Extending a distribution over samples to a distribution over functions A gaussian process is a distribution over a function space, which can be parametrized as
\begin{align}
  x(\cdot) &\sim \mathrm{GP}(m(\cdot), K(\cdot,\cdot))\,.
 \end{align}
For simplicity, let's choose $x\colon \mathbb{R}\to\mathbb{R}$.
We can write the probability density of a finite set of samples of $x$ as
\begin{align}
  p(\{x(l) : l \in L\}; m, K)
   &\propto \exp{\left[
    -\frac{1}{2}
    \sum_{i\in L}
    \sum_{j\in L}
     \left(x(i) - m(i)\right)
     {K(i,j)}^{-1}
     \left(x(j) - m(j)\right)
   \right]}\,.
 \end{align}
(Apologies for any notational misuse here). Can this be extended to the probability density for the infinite set $x(\cdot)$? Is it valid to write
\begin{align}
  p(x(\cdot); m, K)
   &\propto \exp{\left[
    -\frac{1}{2}
    \sum_{i\in \mathbb{R}}
    \sum_{j\in \mathbb{R}}
     \left(x(i) - m(i)\right)
     {K(i,j)}^{-1}
     \left(x(j) - m(j)\right)
   \right]}\,.
 \end{align}
It feels incorrect to me to sum over the reals rather than integrate, but I have little intuition in this area.
 A: I think your notation is a little bit misleading. It is not really clear what $p(\cdots)$ is. 
The definition of a gaussian process over $\mathbb{R}$ is fairly simple. All that is asked is that if you fix any finite times $t_1 < \ldots < t_n,$ then the vector $(X_{t_1}, \ldots,X_{t_n})$ is jointly gaussian. 
Which, as you observe, amounts to giving a vector of means and a matrix of covariances. 
Now if you look at the entire process it lives in a space of functions. You can choose many different spaces. The simplest space could be $\mathbb{R}^{\mathbb{R}}.$ But you also need a measurable space. So you can choose for example the product Borel measurable space: $(\mathbb{R}^{\mathbb{R}}, \mathcal{B}(\mathbb{R})^{\otimes \mathbb{R}} ),$ where the latter is the smallest sigma-algebra w.r.t which all the projections are measurable.
Maybe you could think that this is all too formal and not really needed. But the sigma-algebra actually restricts the collection of sets which you are allowed to measure, and - surprisingly enough - solves the problems with the notation you use in the second formula.

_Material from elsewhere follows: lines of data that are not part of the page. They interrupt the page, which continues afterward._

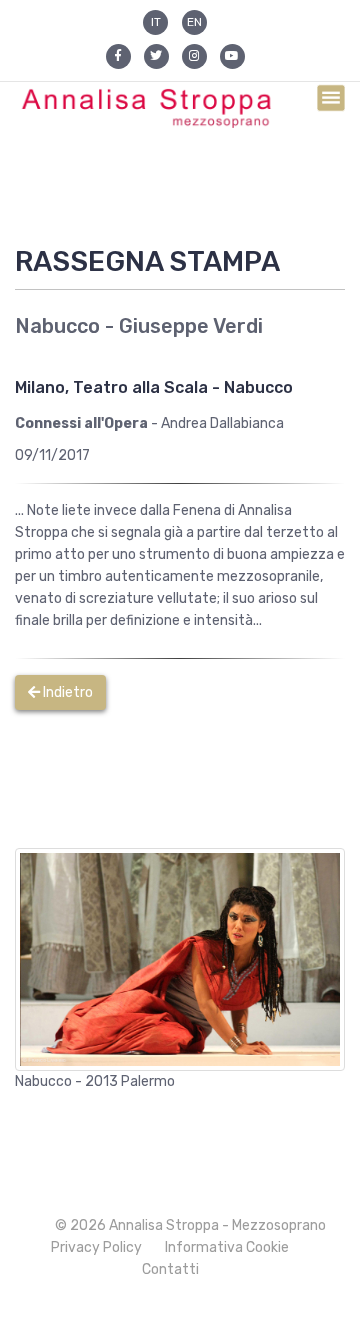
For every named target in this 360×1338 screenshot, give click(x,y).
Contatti (170, 1269)
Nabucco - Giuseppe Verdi (139, 326)
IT (156, 22)
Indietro (66, 692)
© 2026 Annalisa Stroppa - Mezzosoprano (190, 1225)
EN (194, 22)
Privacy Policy (96, 1247)
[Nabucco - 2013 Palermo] (180, 958)
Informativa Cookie (227, 1247)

There is a general result that allows you to build measures on the spaces of functions by starting from the finite-dimensional distributions - which is exactly what you are asking for! This is the Kolmogorov Consistency Criterion. It tells you that if you have all the finite-dimensional distribution you can build a measure (or - the same - a random variable $X$) on the space of functions with your given finite dimensional distributions. 
And now we come to your infinite sum / infinite product. It is a general fact that only countable sums or countable products can be finite (i.e. converge). This means that if you have $\sum_{i \in \mathbb{R}} a_i = a \in \mathbb{R}$ you can desume that almost all coefficients (apart from a countable set) are zero. Similarly for an uncountable positive (for the sake of simplicity) product if $\Pi_{i \in \mathbb{R}} a_i = a \in \mathbb{R}_{> 0}$ you can desume that almost all $a$ are 1.

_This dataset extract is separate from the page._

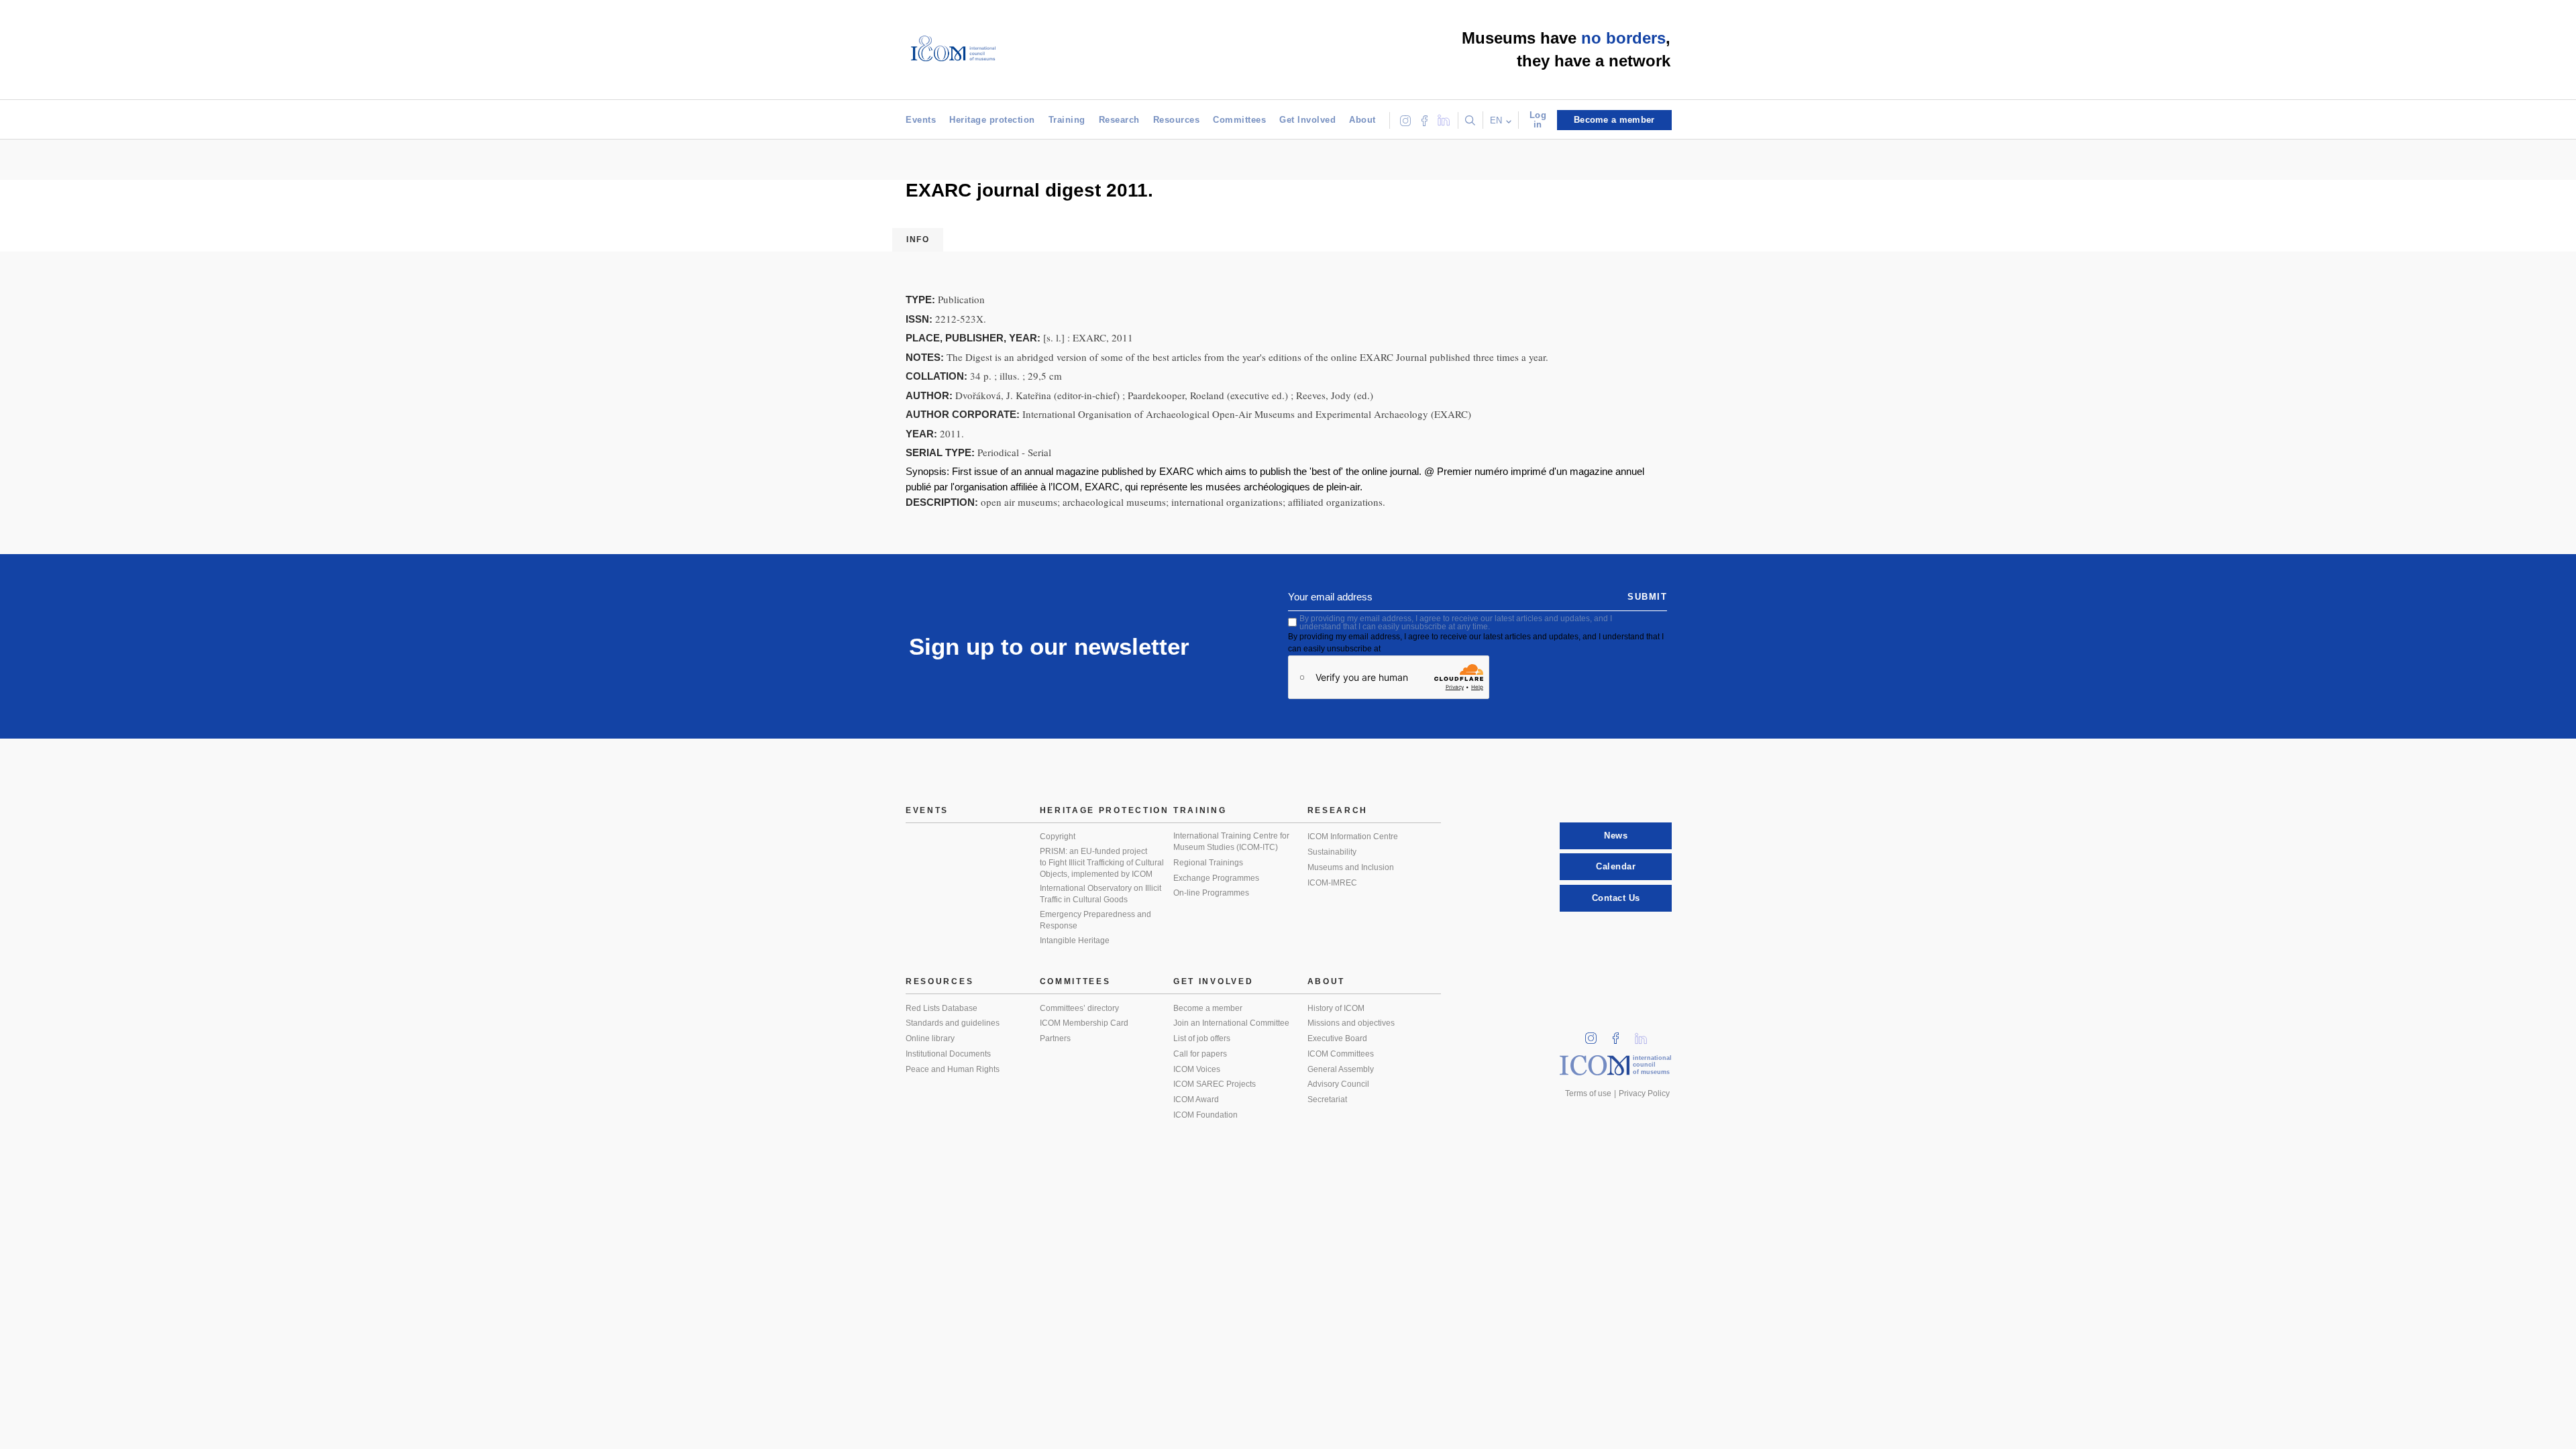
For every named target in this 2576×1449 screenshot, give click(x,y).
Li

Now let us take the probability measure associated to $X,$ and compute what you have written in the uncorrelated case $K(i,j) = \delta(i,j)$: note probability densities make sense only when integrated! Take an uncountable number of Borel sets $A_t$ and we get:
$$P(X_t \in A_t) = P(X \in \times_{t \in \mathbb{R}} A_t) =  \prod\limits_{t \in \mathbb{R}}P(X_t \in A_t)$$  
Now as you can see this is not well defined unless the probability is zero (not interesting for our purposes) or we take all but a countable number of $A_t$ equal to $\mathbb{R}.$
So the solution to your problem eventually is: true enough, your formula does not rigorously make sense. And it is not possible to always make sense of it. You can make sense of it when you integrate it against a set in $\mathcal{B}(\mathbb{R})^{\otimes \mathbb{R}}$ - which is by far a smaller set than the power set of $\mathbb{R}^{\mathbb{R}},$ for example because it contains only product sets where countably many elements at most can be nontrivial.